L’Église orientale ne croit pas qu’après la mort l’âme puisse mériter ou démériter, puisse expier[4] ; elle rejette, par conséquent, toute peine expiatoire, ou le purgatoire ; elle n’admet pas que les âmes puissent être dans un lieu, mais seulement dans un état provisoire. Elle ne regarde les indulgences que comme des adoucissements aux pénitences canoniques qui doivent être accomplies sur la terre, et qui ne regardent point l’autre vie ; elle n’admet pas, par conséquent, les indulgences étendues à cette autre vie, et elle ne reconnaît à l’évêque de Rome, non plus qu’à tout autre évêque, le droit de décharger, en tout ou en partie, les âmes des défunts de peines purement ecclésiastiques, imposées en ce monde et pour ce monde par l’autorité ecclésiastique.

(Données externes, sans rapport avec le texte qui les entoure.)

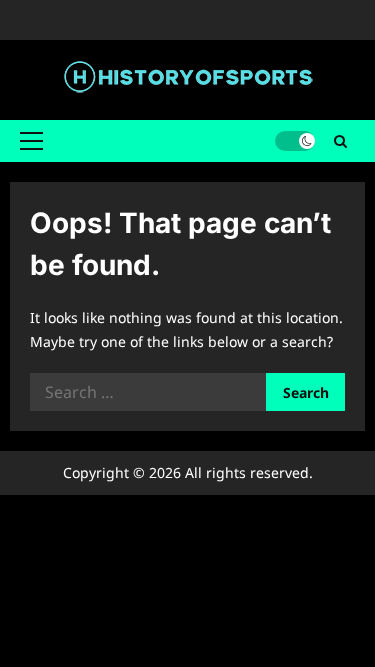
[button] (31, 141)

L’Église orientale appuie sa croyance touchant l’état provisoire des âmes sur la foi de la primitive Église qui est attestée par les plus anciennes liturgies, et en particulier par la plus ancienne de toutes, connue sous le nom de Saint-Jacques de Jérusalem. Toutes contiennent des prières pour les morts. Saint Cyrille de Jérusalem exprimait donc, au quatrième siècle, la foi de l’Église primitive lorsqu’il disait : « Il est très avantageux aux âmes de ceux qui nous ont précédés, que l’on prie pour elles durant le sacrifice saint et terrible. » (Catéch., v, 9.)

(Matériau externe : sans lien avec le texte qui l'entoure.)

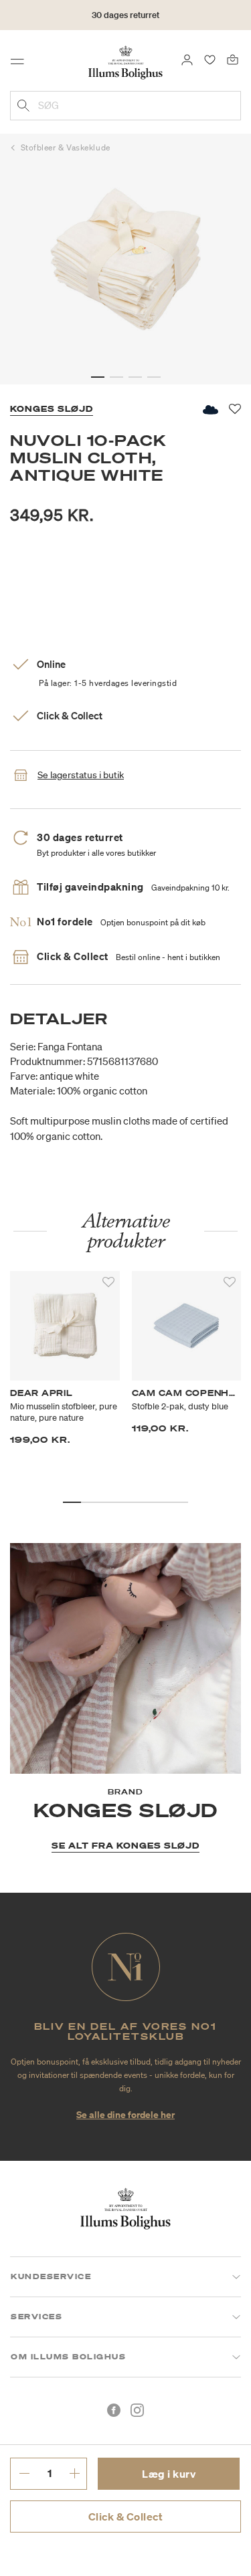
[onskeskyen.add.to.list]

La véritable doctrine, commune aux Églises d’Orient et aux anciennes Églises d’Occident, tient le milieu entre les négations des Églises protestantes, et les innovations de l’Église romaine actuelle.



  1. Apocalyp., xii, 7, 8, 9 ; Matth., iv, 1, 11 ; xii, 24 ; xiii, 39 ; xvi, 27 ; xxii, 30 ; xxv, 41 ; 2 Corinth., xi, 14 ; Hæb., i, 14 ; 1 Pet., v, 8, 9.
  2. Luc, xv, 22 ; Apocalyp., vi.
  3. Nous croyons inutile d’indiquer les passages de la Sainte-Écriture relatifs à la création du monde, à la chute de l’humanité et à sa réparation ; ils sont connus de tout le monde.
  4. C’est par une contradiction étrange et évidente que des théologiens romains admettent que les âmes ne méritent pas après la mort, et qu’ils admettent en même temps une peine satisfactoire, c’est-à-dire méritante.